Moskau: Fremdenhass mutmaßliches Motiv für Bombenanschlag

- Moskau - Bei dem Bombenanschlag auf einen belebten Moskauer Markt mit zehn Toten und mehr als 50 Verletzten geht die örtliche Justiz von Fremdenhass als Motiv aus. Die drei festgenommenen Studenten seien bereits früher durch extremistische Taten aufgefallen, sagte der Staatsanwalt der russischen Hauptstadt, Juri Sjomin, am Dienstag der Nachrichtenagentur Interfax. Zuvor hatte Sjomin auch einen rein kriminellen Hintergrund auf dem Markt im nordöstlichen Stadtteil Tscherkisowo nicht ausgeschlossen.

Generalstaatsanwalt Juri Tschaika sagte, er vermute einen Terrorakt oder einen Hintergrund der organisierten Kriminalität.

Unter den Toten identifizierten die russischen Behörden wenigstens fünf Chinesen und einen Vietnamesen. 35 Verletzte wurden nach Angaben der Moskauer Stadtverwaltung am Dienstag noch in Krankenhäusern behandelt. Elf von ihnen schwebten nach dem Anschlag vom Montag in Lebensgefahr.

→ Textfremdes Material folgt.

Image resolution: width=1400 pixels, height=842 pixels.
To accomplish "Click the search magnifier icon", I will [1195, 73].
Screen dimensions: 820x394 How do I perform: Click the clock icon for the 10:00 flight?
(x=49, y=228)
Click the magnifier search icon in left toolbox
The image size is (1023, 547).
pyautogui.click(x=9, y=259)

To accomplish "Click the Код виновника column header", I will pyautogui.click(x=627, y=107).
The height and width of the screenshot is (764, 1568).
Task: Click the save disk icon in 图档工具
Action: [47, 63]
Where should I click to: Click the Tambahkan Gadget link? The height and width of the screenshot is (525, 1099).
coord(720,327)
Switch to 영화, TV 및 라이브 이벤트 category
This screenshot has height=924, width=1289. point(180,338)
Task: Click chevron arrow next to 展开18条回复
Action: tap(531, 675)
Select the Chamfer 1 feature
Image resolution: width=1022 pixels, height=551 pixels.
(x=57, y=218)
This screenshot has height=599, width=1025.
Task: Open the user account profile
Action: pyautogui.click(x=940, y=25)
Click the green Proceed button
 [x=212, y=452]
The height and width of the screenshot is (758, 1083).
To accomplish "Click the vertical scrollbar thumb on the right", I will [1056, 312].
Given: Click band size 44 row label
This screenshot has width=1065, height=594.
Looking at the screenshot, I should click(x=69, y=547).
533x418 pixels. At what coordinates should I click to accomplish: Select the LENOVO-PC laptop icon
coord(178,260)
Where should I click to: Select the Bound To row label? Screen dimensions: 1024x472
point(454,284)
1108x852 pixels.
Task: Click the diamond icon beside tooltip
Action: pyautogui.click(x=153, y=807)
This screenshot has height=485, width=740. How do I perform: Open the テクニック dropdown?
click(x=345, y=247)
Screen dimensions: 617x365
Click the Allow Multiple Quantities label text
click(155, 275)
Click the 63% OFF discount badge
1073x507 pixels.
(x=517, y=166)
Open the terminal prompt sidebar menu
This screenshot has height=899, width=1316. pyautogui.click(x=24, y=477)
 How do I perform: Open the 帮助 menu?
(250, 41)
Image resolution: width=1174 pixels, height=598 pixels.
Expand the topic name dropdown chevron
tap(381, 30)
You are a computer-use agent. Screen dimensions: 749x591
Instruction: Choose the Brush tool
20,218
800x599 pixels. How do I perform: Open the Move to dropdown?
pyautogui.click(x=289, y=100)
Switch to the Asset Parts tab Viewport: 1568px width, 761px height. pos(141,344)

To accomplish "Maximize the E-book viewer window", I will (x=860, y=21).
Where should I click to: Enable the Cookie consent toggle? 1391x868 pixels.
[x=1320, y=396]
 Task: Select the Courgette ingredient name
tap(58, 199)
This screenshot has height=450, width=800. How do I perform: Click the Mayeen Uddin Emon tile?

Händler hatten kurz nach der Explosion zwei Verdächtige festhalten, die angeblich eine Tasche mit der Bombe vor einem Imbissstand abgestellt hatten. Sjomin gab am Dienstag die Festnahme eines dritten mutmaßlichen Täters bekannt.

Die festgenommenen jungen Männer im Alter von 18 bis 25 Jahren, hatten die Bombe nach Erkenntnissen der Staatsanwaltschaft selbst gebaut. Die Moskauer Zeitung "Kommersant" schrieb, Sicherheitskräfte beobachteten immer häufiger, dass junge Rechtsextremisten auf eigene Faust Anschläge planten. Einen effektiven Schutz gebe es dagegen nicht, zitierte das Blatt einen Mitarbeiter des Inlandsgeheimdienstes FSB in Moskau. Wahrscheinlich gehörten auch die drei Tatverdächtigen in die Kategorie der Einzeltäter.